The importance of sacrifice

In many ways, we don’t like talking about sacrifices these days. We’re conditioned to want what we think is best for us. I remember how, after 911, instead of us as a nation being called to sacrifice to win the war against terror, we were encouraged to go out and continue spending to keep the economy going. 

But sacrifices are important. By sacrificing, we demonstrate the love Jesus calls us to have for others. Likewise, by Jesus’ sacrifice, we experience the incredible love that God has for us.[10] Furthermore, our sacrifices commit us to the faith we proclaim. 

We are so blessed that we should feel God’s love wrapping us up in warmth. And because we’re blessed, because Jesus sacrificed for us, we’re to be a blessing to others. Amen.  


[1] While I point this out, we must understand that Christianity isn’t a Platonic faith and there are teachings within Plato that are contrary to Christian theology and more akin to the Gnostic heresy. The classic teaching of Plato on the differences between the ideal and the shadow are found in Book Seven of The Republic, with the analogy of the cave. 

[2] Frederick Buechner, Wishful Thinking: A Theological ABC (New York: Harper and Row, 1973), 83

[3] Luke 22:42.

[4] Geoffrey Wainwright, Doxology: The Praise of God in Worship, Doctrine, and Life (New York: Oxford University Press, 1980), 22

[5] John 15:13. 

[6] Quote from James H. Cone, The Cross and the Lynching Tree (Maryknoll, NY: Orbis Books, 2011), 84. 

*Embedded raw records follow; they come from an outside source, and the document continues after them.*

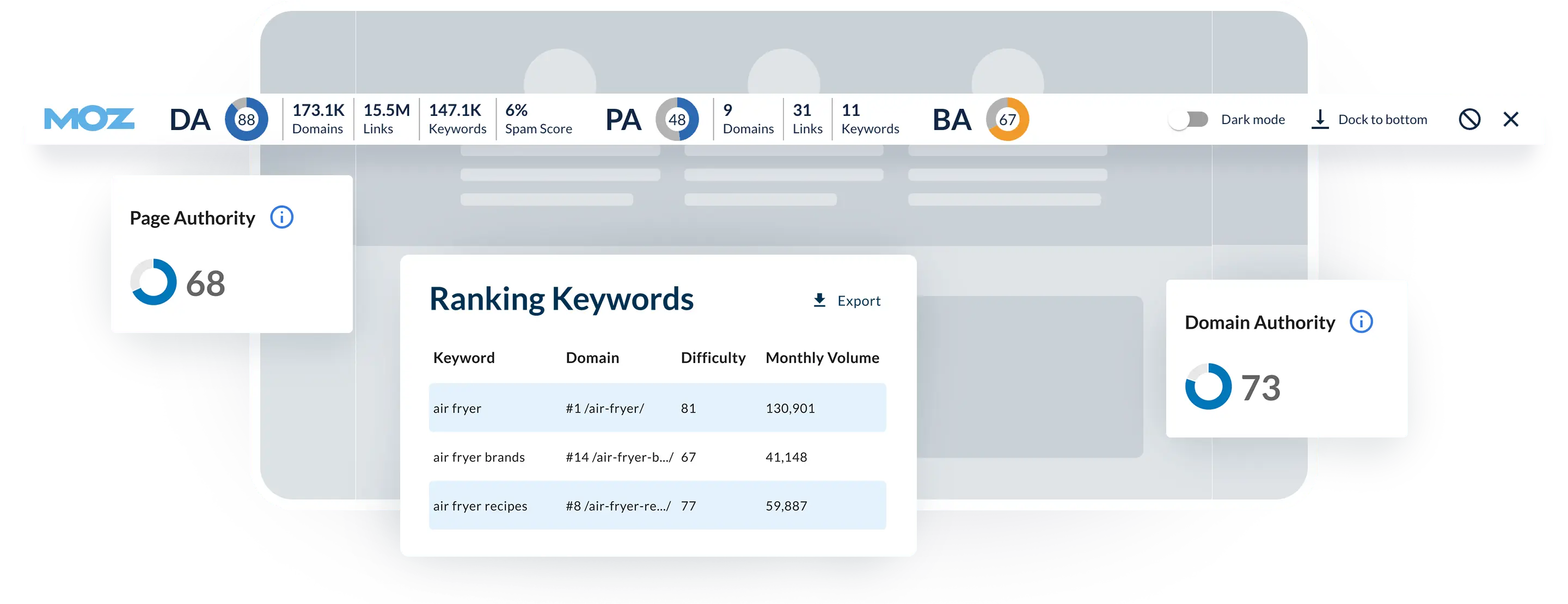Click the Page Authority info icon
Viewport: 1568px width, 604px height.
click(282, 217)
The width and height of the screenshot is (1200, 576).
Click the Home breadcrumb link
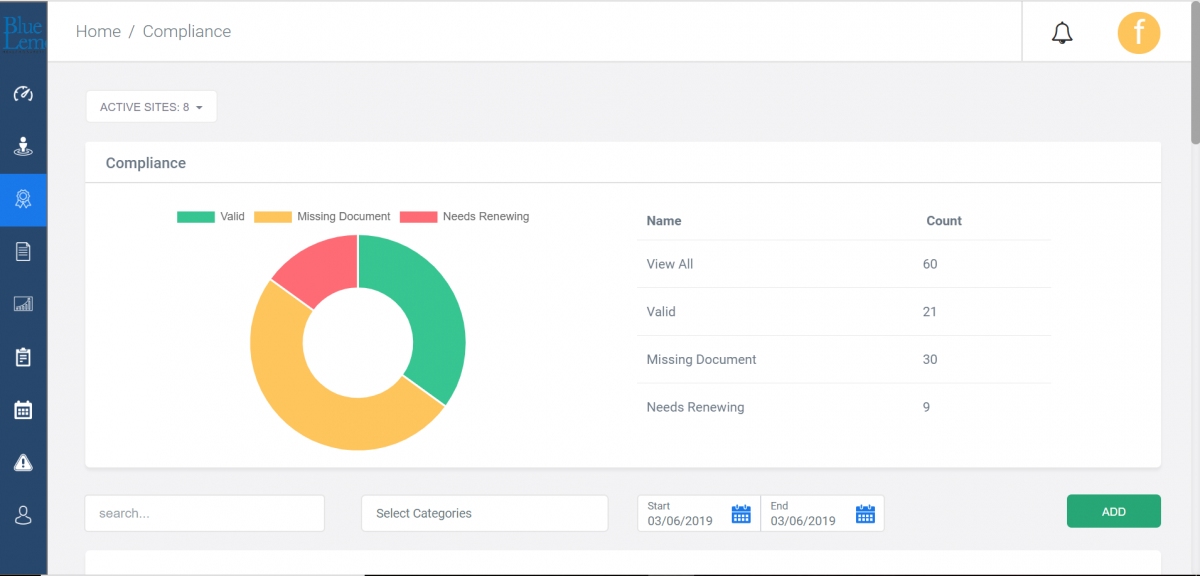[x=98, y=31]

[7] Hebrews 10:5-7; Psalm 40:6-8.

[8] See Hebrews 8:8-12.

[9] Hebrews 10:16 & 17; Jeremiah 31:33-34.

[10] Romans 5:8.

6 Replies to “Hebrews 10: Sacrifice”

  1. I like the words, Jeff. Nicely done. I posted earlier but I think it got destroyed by internet gremlins. My thoughts were that I think our society would have a real hard time making a real hard sacrifice.

  2. Back in the late 1960’s my dad was friends with a guy whose house had those old cast iron radiators. Somehow I remember them making lots of noise when it was cold.

    Great sermon!

    1. They do make noise, but the system in this house had been converted to steam to hot water (which meant when the power was out, there was no heat). It had a small hot water boiler (the old coal fired boiler was still in the basement). But it also had a circulating pump to move the water. The water isn’t nearly as loud as the clanking of the steam systems.